Agência FAPESP – Desde Charles Darwin, no século 19, uma questão central da ecologia é entender como a disponibilidade de recursos molda a competição entre os seres vivos e define quem consegue coexistir. Mas testar a teoria em escala ampla é difícil, especialmente quando o palco é o mundo invisível dos microrganismos.
Pesquisadores liderados por Hugo Sarmento, professor da Universidade Federal de São Carlos (UFSCar), desenvolveram uma ferramenta computacional que, a partir de informações de mais de 14 mil genomas de microrganismos, permitiu a identificação de padrões que corroboram de forma robusta a teoria que remonta ao trabalho de Darwin.
O estudo, publicado em abril no periódico Proceedings of the National Academy of Sciences (PNAS), foi apoiado pela FAPESP (processos 22/15842-6, 24/10815-6, 23/02850-3, 20/11953-2, 20/03716-0 e 22/14160-9).
Os resultados do estudo confirmam a hipótese teórica: ambientes pobres em nutrientes favorecem organismos especialistas. Como os recursos são escassos, esses organismos focam em dietas muito específicas e dividem o que está disponível, evitando competir entre si. Em contrapartida, ambientes ricos em nutrientes suportam uma maior sobreposição alimentar. Esse cenário de abundância favorece os microrganismos generalistas, que são capazes de consumir uma grande variedade de nutrientes.
A pesquisa analisou e comparou genomas de quatro microbiomas distintos, em um gradiente que variou do mais rico em nutrientes (a microbiota intestinal) para o mais pobre (o oceano), passando por solo e água doce (rios e lagos). Foi utilizada uma ferramenta computacional nomeada CaCo, sigla para Carbon Competition, já que a investigação se concentrou em fontes de carbono, primordiais na aquisição de energia.
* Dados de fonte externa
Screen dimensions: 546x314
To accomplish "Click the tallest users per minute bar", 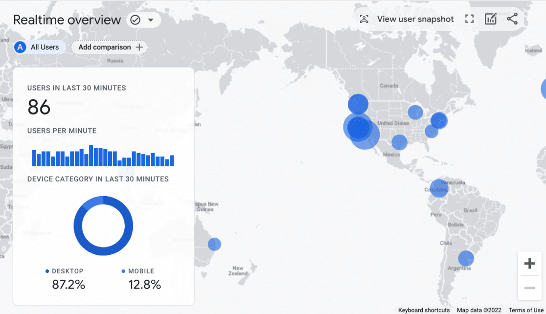I will click(x=91, y=156).
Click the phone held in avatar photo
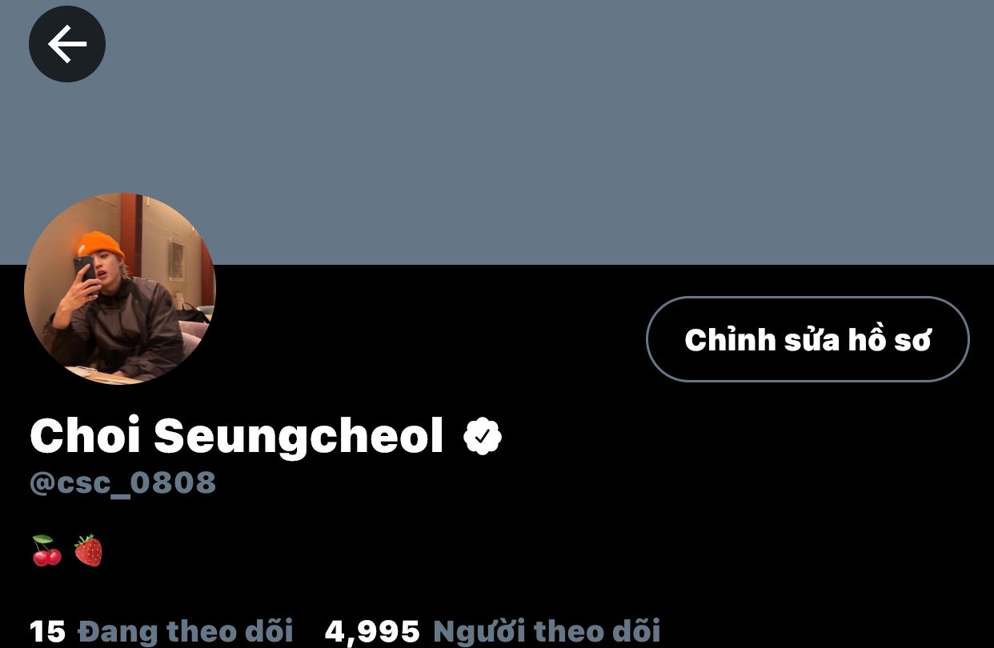 point(85,272)

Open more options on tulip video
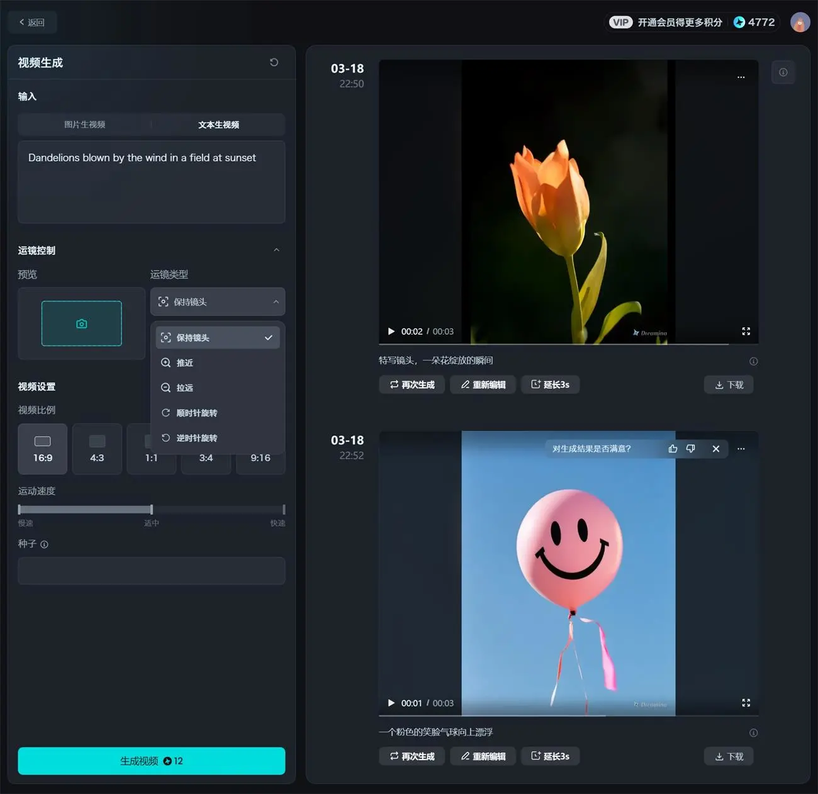tap(741, 77)
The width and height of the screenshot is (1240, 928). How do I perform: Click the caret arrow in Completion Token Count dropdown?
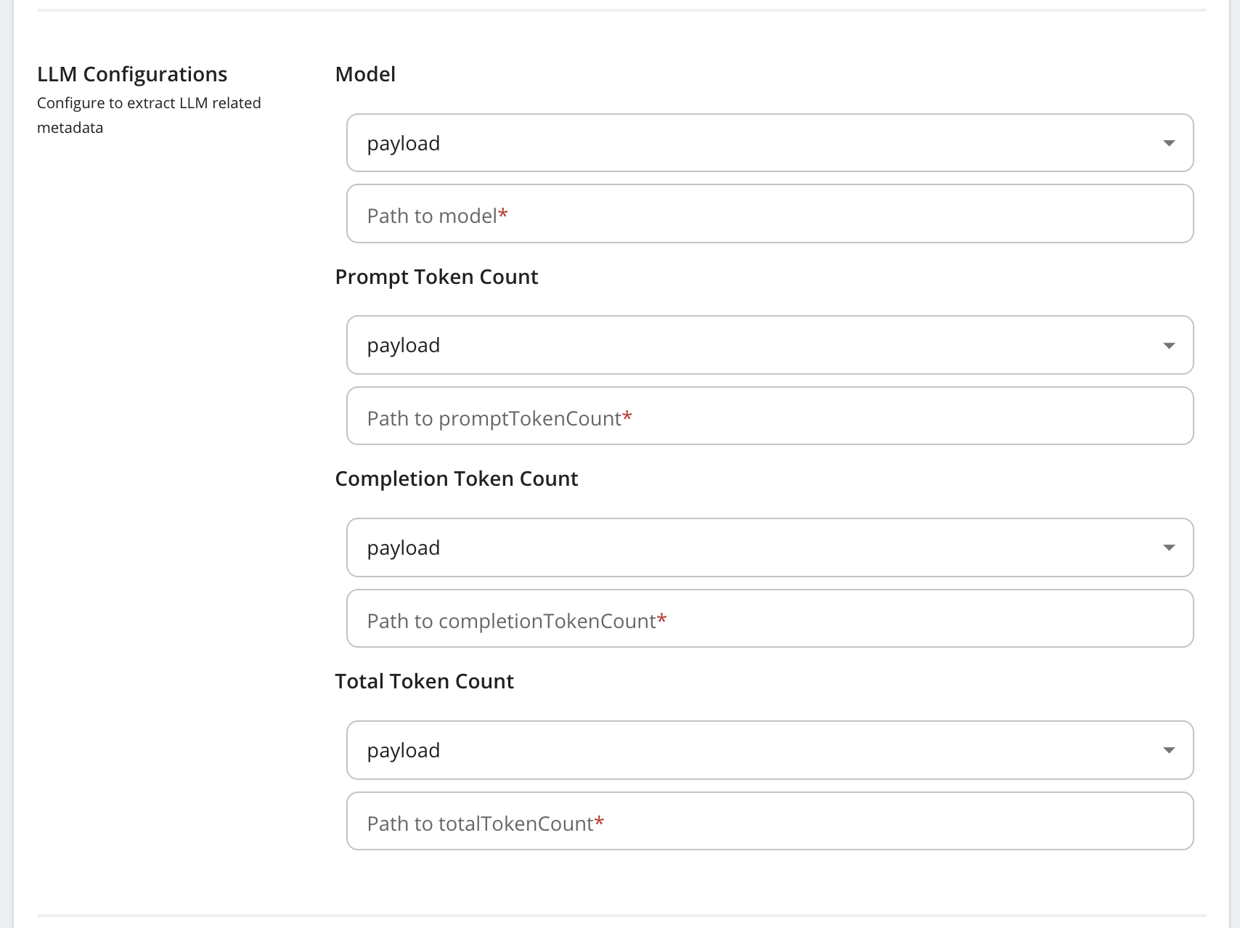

Com isso, foi possível identificar as moléculas metabolizadas por esses microrganismos e, assim, tanto nichos quanto sobreposições. “Se dois organismos metabolizam frutose, sacarose e glicose, e só essas moléculas, a sobreposição entre eles é total e, assim, apresentam o mais elevado índice de competição. No outro extremo, se uma espécie só metaboliza frutose, e a outra sacarose e glicose, não há competição”, exemplificou Sarmento para o Instituto da Cultura Científica (ICC) da UFSCar.
Os resultados da análise revelaram que a competição microbiana, em nível genômico, segue regras previsíveis moldadas por dois fatores. O primeiro é a disponibilidade de recursos: ambientes abundantes geram mais competição, enquanto a escassez favorece a especialização e diminui o conflito. O segundo fator é a história evolutiva, sendo que organismos evolutivamente mais próximos apresentam maior sobreposição de necessidades.
“Um aspecto de destaque é que os resultados obtidos pela ferramenta computacional não ficaram restritos às simulações. Foram testados e confirmados em experimentos reais, mostrando que as previsões feitas a partir do DNA também se verificam no mundo real”, detalhou Sarmento ao ICC.
A ferramenta agora está disponível para outros pesquisadores com interesse em estudos semelhantes. “Além de reforçar uma teoria clássica da ecologia, o trabalho abre caminho para prever, com base no DNA, como microbiomas podem se organizar e responder a mudanças ambientais”, apontou Sarmento.
O primeiro autor do artigo publicado na PNAS é Célio Dias Santos-Júnior, que realizou estágio de pós-doutorado no Departamento de Hidrobiologia da UFSCar com supervisão de Sarmento e hoje é professor na Universidade Agrícola de Huazhong, na China. Participaram também colegas do Instituto de Biologia da Universidade Estadual de Campinas (IB-Unicamp) e de universidades da Colômbia e da Argentina.
O artigo Resource availability structures microbial competition through genomic niche partitioning pode ser lido em: pnas.org/doi/10.1073/pnas.2526391123.